» Written instruction
Switch "GUI agent" to "screen assistant" wherever it occurs in the data below, and write out all the data again with nothing else altered.

— START OF Extracted records —

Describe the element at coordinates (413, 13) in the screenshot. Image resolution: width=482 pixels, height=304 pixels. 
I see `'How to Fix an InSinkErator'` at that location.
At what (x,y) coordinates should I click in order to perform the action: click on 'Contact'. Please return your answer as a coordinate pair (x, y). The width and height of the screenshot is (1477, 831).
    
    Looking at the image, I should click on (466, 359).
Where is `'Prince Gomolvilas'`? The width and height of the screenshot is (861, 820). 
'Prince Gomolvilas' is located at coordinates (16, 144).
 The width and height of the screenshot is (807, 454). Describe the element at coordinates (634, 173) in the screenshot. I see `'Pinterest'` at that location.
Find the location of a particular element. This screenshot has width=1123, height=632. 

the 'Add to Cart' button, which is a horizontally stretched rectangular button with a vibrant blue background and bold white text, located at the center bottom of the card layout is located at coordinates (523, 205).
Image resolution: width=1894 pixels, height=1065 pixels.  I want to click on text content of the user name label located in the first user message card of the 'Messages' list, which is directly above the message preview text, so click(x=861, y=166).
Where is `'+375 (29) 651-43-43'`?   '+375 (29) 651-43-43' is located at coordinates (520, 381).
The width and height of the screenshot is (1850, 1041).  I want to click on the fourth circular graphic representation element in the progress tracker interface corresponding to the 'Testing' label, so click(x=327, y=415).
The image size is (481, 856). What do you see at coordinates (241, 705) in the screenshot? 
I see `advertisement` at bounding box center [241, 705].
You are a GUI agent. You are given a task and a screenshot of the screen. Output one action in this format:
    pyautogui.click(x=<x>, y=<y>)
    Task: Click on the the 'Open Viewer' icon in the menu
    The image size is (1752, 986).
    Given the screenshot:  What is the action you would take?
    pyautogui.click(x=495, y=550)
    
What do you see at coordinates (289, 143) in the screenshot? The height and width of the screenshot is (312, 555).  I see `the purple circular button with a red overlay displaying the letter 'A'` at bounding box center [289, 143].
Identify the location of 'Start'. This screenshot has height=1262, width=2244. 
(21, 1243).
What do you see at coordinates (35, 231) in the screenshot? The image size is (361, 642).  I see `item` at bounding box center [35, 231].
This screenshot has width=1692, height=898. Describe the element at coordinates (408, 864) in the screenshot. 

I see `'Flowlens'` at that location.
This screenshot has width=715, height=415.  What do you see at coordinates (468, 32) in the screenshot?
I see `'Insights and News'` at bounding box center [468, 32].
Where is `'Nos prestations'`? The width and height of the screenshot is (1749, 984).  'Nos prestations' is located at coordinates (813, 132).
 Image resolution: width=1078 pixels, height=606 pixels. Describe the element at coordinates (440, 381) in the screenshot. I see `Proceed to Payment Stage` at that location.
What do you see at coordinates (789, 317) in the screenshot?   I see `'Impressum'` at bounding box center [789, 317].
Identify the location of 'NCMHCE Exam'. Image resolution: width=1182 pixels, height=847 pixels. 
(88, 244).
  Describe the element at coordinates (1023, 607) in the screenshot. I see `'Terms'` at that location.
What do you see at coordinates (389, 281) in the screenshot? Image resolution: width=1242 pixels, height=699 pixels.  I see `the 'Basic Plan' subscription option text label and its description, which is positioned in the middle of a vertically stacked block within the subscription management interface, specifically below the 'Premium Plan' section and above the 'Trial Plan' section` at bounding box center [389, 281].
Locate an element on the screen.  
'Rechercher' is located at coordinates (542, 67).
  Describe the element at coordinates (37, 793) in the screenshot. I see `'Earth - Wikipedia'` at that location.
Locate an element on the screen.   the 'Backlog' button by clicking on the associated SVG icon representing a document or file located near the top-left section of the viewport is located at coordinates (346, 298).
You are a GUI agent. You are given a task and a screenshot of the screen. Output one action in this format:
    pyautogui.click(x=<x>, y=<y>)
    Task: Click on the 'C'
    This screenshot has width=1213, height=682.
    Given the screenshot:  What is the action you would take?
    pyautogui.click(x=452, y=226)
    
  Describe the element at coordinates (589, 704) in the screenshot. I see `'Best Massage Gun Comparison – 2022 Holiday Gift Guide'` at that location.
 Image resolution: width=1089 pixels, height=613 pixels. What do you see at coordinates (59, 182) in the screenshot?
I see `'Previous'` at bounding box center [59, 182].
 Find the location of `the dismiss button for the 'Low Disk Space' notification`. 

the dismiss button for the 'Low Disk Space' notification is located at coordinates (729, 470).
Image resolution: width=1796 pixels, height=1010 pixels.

— END OF Extracted records —

» Task response
Describe the element at coordinates (413, 13) in the screenshot. Image resolution: width=482 pixels, height=304 pixels. 
I see `'How to Fix an InSinkErator'` at that location.
At what (x,y) coordinates should I click in order to perform the action: click on 'Contact'. Please return your answer as a coordinate pair (x, y). The width and height of the screenshot is (1477, 831).
    
    Looking at the image, I should click on (466, 359).
Where is `'Prince Gomolvilas'`? The width and height of the screenshot is (861, 820). 
'Prince Gomolvilas' is located at coordinates (16, 144).
 The width and height of the screenshot is (807, 454). Describe the element at coordinates (634, 173) in the screenshot. I see `'Pinterest'` at that location.
Find the location of a particular element. This screenshot has width=1123, height=632. 

the 'Add to Cart' button, which is a horizontally stretched rectangular button with a vibrant blue background and bold white text, located at the center bottom of the card layout is located at coordinates (523, 205).
Image resolution: width=1894 pixels, height=1065 pixels.  I want to click on text content of the user name label located in the first user message card of the 'Messages' list, which is directly above the message preview text, so click(x=861, y=166).
Where is `'+375 (29) 651-43-43'`?   '+375 (29) 651-43-43' is located at coordinates (520, 381).
The width and height of the screenshot is (1850, 1041).  I want to click on the fourth circular graphic representation element in the progress tracker interface corresponding to the 'Testing' label, so click(x=327, y=415).
The image size is (481, 856). What do you see at coordinates (241, 705) in the screenshot? 
I see `advertisement` at bounding box center [241, 705].
You are a screen assistant. You are given a task and a screenshot of the screen. Output one action in this format:
    pyautogui.click(x=<x>, y=<y>)
    Task: Click on the the 'Open Viewer' icon in the menu
    The image size is (1752, 986).
    Given the screenshot:  What is the action you would take?
    pyautogui.click(x=495, y=550)
    
What do you see at coordinates (289, 143) in the screenshot? The height and width of the screenshot is (312, 555).  I see `the purple circular button with a red overlay displaying the letter 'A'` at bounding box center [289, 143].
Identify the location of 'Start'. This screenshot has height=1262, width=2244. 
(21, 1243).
What do you see at coordinates (35, 231) in the screenshot? The image size is (361, 642).  I see `item` at bounding box center [35, 231].
This screenshot has width=1692, height=898. Describe the element at coordinates (408, 864) in the screenshot. 

I see `'Flowlens'` at that location.
This screenshot has width=715, height=415.  What do you see at coordinates (468, 32) in the screenshot?
I see `'Insights and News'` at bounding box center [468, 32].
Where is `'Nos prestations'`? The width and height of the screenshot is (1749, 984).  'Nos prestations' is located at coordinates (813, 132).
 Image resolution: width=1078 pixels, height=606 pixels. Describe the element at coordinates (440, 381) in the screenshot. I see `Proceed to Payment Stage` at that location.
What do you see at coordinates (789, 317) in the screenshot?   I see `'Impressum'` at bounding box center [789, 317].
Identify the location of 'NCMHCE Exam'. Image resolution: width=1182 pixels, height=847 pixels. 
(88, 244).
  Describe the element at coordinates (1023, 607) in the screenshot. I see `'Terms'` at that location.
What do you see at coordinates (389, 281) in the screenshot? Image resolution: width=1242 pixels, height=699 pixels.  I see `the 'Basic Plan' subscription option text label and its description, which is positioned in the middle of a vertically stacked block within the subscription management interface, specifically below the 'Premium Plan' section and above the 'Trial Plan' section` at bounding box center [389, 281].
Locate an element on the screen.  
'Rechercher' is located at coordinates (542, 67).
  Describe the element at coordinates (37, 793) in the screenshot. I see `'Earth - Wikipedia'` at that location.
Locate an element on the screen.   the 'Backlog' button by clicking on the associated SVG icon representing a document or file located near the top-left section of the viewport is located at coordinates (346, 298).
You are a screen assistant. You are given a task and a screenshot of the screen. Output one action in this format:
    pyautogui.click(x=<x>, y=<y>)
    Task: Click on the 'C'
    This screenshot has width=1213, height=682.
    Given the screenshot:  What is the action you would take?
    pyautogui.click(x=452, y=226)
    
  Describe the element at coordinates (589, 704) in the screenshot. I see `'Best Massage Gun Comparison – 2022 Holiday Gift Guide'` at that location.
 Image resolution: width=1089 pixels, height=613 pixels. What do you see at coordinates (59, 182) in the screenshot?
I see `'Previous'` at bounding box center [59, 182].
 Find the location of `the dismiss button for the 'Low Disk Space' notification`. 

the dismiss button for the 'Low Disk Space' notification is located at coordinates (729, 470).
Image resolution: width=1796 pixels, height=1010 pixels.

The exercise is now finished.